> RECORD EXCERPTS:
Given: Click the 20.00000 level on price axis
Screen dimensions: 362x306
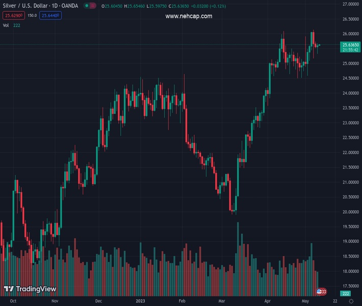Looking at the screenshot, I should [x=350, y=212].
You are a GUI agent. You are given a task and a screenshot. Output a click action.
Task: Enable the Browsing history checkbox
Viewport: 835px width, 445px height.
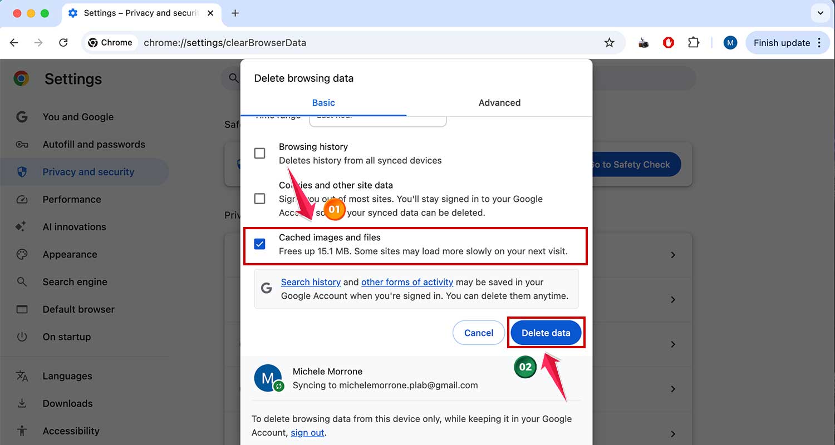point(259,153)
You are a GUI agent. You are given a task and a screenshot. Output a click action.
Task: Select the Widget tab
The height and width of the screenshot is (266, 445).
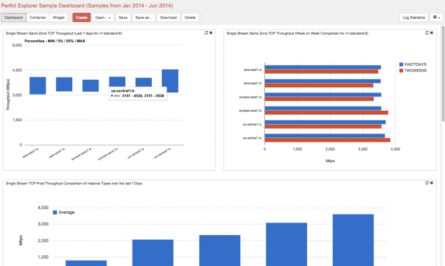(x=58, y=17)
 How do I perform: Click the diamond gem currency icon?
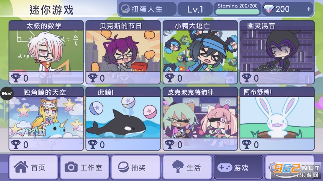[x=269, y=9]
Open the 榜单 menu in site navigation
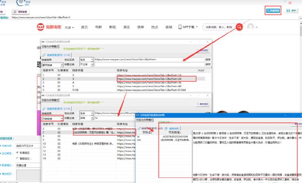The width and height of the screenshot is (302, 183). (141, 27)
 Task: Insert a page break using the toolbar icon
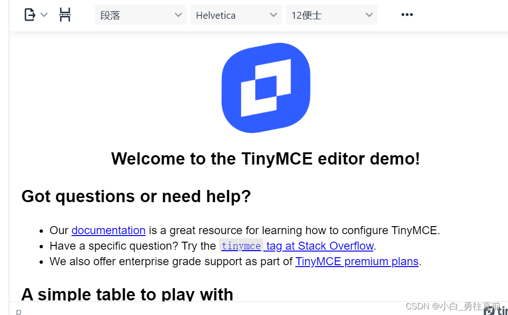[65, 15]
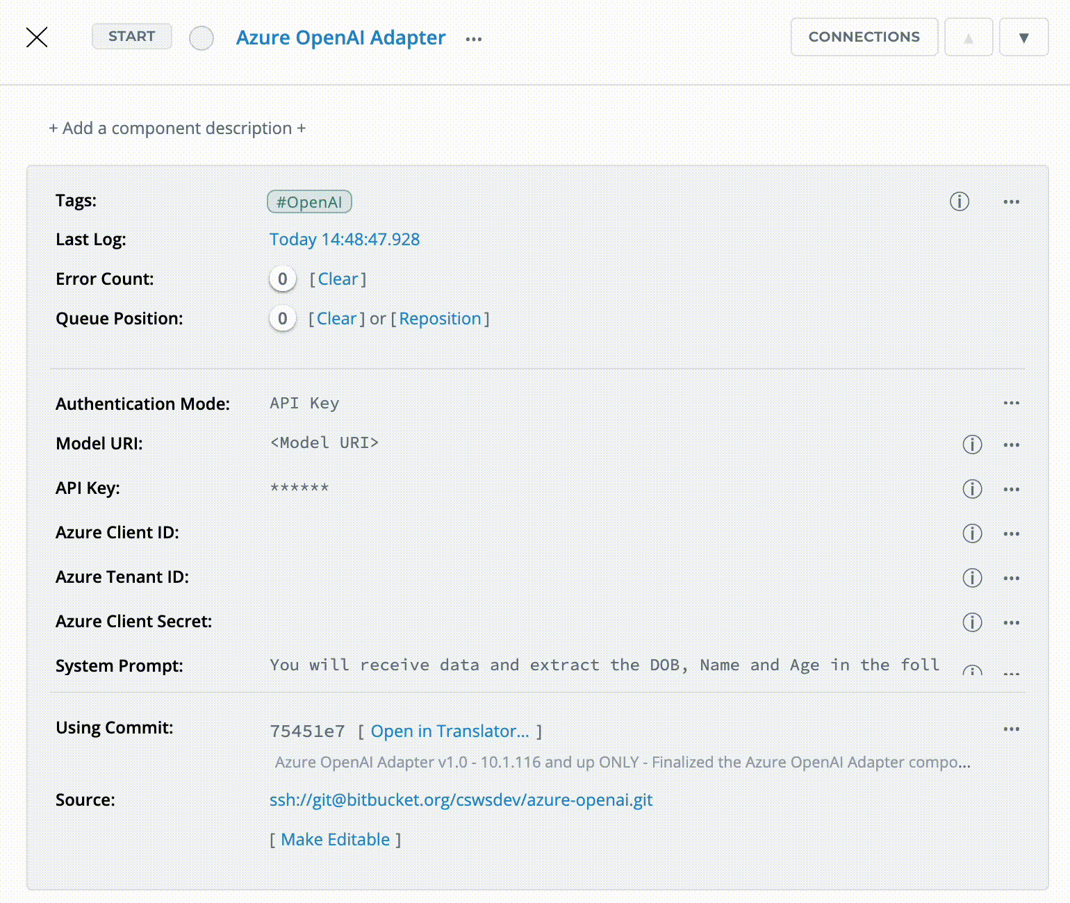This screenshot has width=1070, height=903.
Task: Open the CONNECTIONS button
Action: pos(864,37)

> EXERCISE INSTRUCTIONS: Reproduce, with the pictures omitted, exactly those lines that run from the line with "Screen dimensions: 362x306" to the last line of the material, both ends included.

> RESPONSE TO THIS TASK:
Screen dimensions: 362x306
Looking at the screenshot, I should [x=350, y=212].
You are a GUI agent. You are given a task and a screenshot. Output a click action.
Task: Enable the Browsing history checkbox
Viewport: 835px width, 445px height.
point(259,153)
You are a GUI agent. You are given a task and a screenshot. Output a click action.
Task: Select the Widget tab
The height and width of the screenshot is (266, 445).
(x=58, y=17)
 How do I perform: Click the diamond gem currency icon?
[x=269, y=9]
Open the 榜单 menu in site navigation
The width and height of the screenshot is (302, 183). (141, 27)
 Task: Insert a page break using the toolbar icon
[65, 15]
This screenshot has width=1070, height=903.
Task: Open the CONNECTIONS button
Action: pos(864,37)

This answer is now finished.